The past week has been plenty eventful, but after last Monday's mad dash to the ER I haven't put together a train of thought that might, in my judgment, be worthy of a post.

Life is composed of small bits. Here are a few.

Politics
Ever since the major parties' presumptive nominees were decided, I've taken a purposeful break from this subject. I remain aware, just disinterested and more than a little fatigued.

That's bound to change as November approaches.

I'm still wary of Sen. Obama's reliance on entitlements and the threat he poses to our Second Amendment rights. Sen. McCain, preferable by comparison, concerns me -- I'm not convinced that his political résumé is much more than a paper trail, and I've noticed that his personality has a bad habit of trumping his judgment.

Don't talk to me about no-shot minor-party candidates, however righteous they may be, or the prospect of my abstaining on Election Day. Either approach would be akin to taking a principled drill to a lifeboat that's already leaking.

To-do list →
• A. Summarize the post in two sentences.
• B. Rewrite the post from "Life is composed" up to and including "that's already leaking.", changing "lifeboat" to "rowboat".

Dataset excerpts →

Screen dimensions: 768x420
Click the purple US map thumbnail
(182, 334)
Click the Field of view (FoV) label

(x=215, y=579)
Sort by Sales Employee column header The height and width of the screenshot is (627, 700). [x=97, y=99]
--
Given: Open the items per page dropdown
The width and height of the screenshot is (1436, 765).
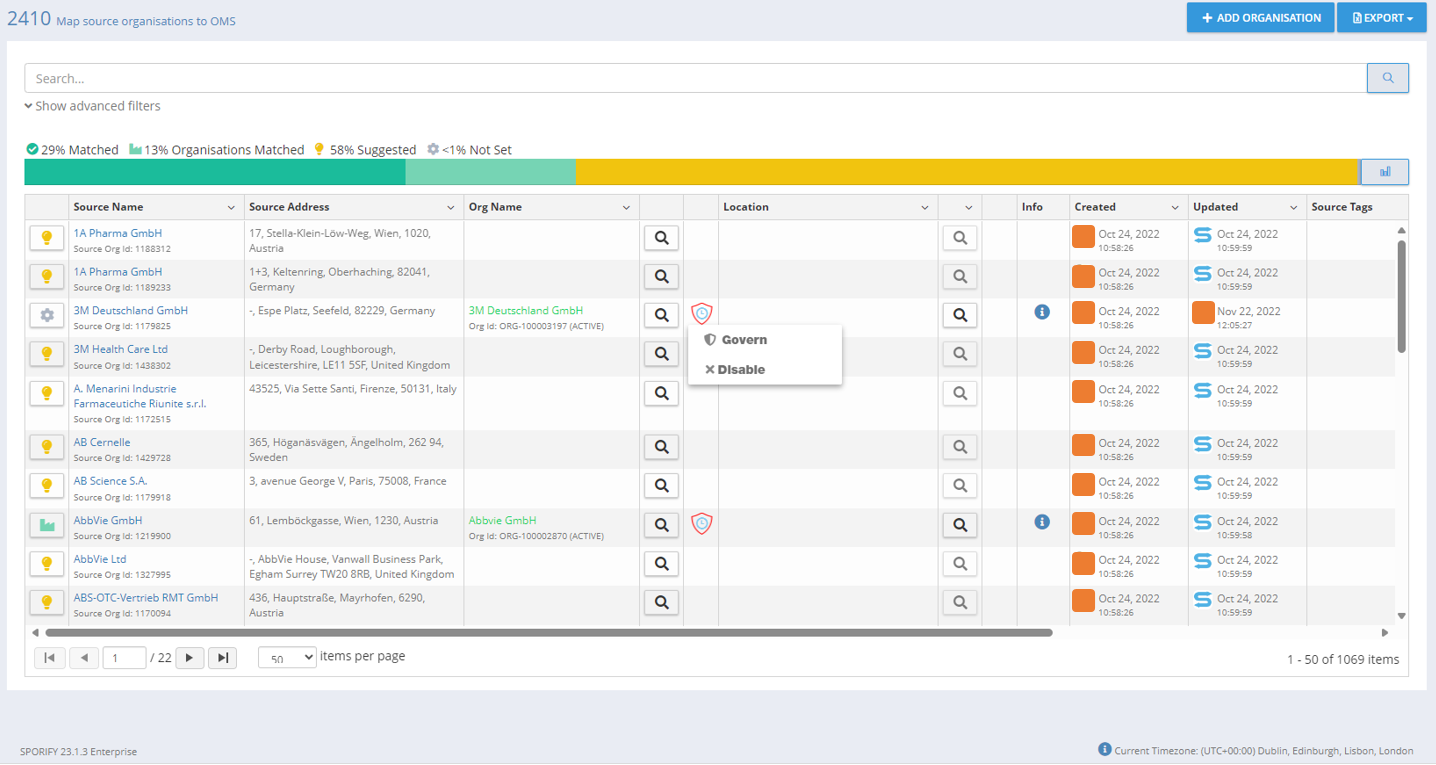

Answers given →
• A. After an eventful week and a mad dash to the ER last Monday, the writer offers a few small bits of life instead of one train of thought. On politics, the writer has purposely taken a break since the presumptive nominees were decided, remains wary of Sen. Obama on entitlements and Second Amendment rights, is concerned about Sen. McCain's résumé and judgment, and rejects both minor-party candidates and abstaining on Election Day.

• B.
Life is composed of small bits. Here are a few.

Politics
Ever since the major parties' presumptive nominees were decided, I've taken a purposeful break from this subject. I remain aware, just disinterested and more than a little fatigued.

That's bound to change as November approaches.

I'm still wary of Sen. Obama's reliance on entitlements and the threat he poses to our Second Amendment rights. Sen. McCain, preferable by comparison, concerns me -- I'm not convinced that his political résumé is much more than a paper trail, and I've noticed that his personality has a bad habit of trumping his judgment.

Don't talk to me about no-shot minor-party candidates, however righteous they may be, or the prospect of my abstaining on Election Day. Either approach would be akin to taking a principled drill to a rowboat that's already leaking.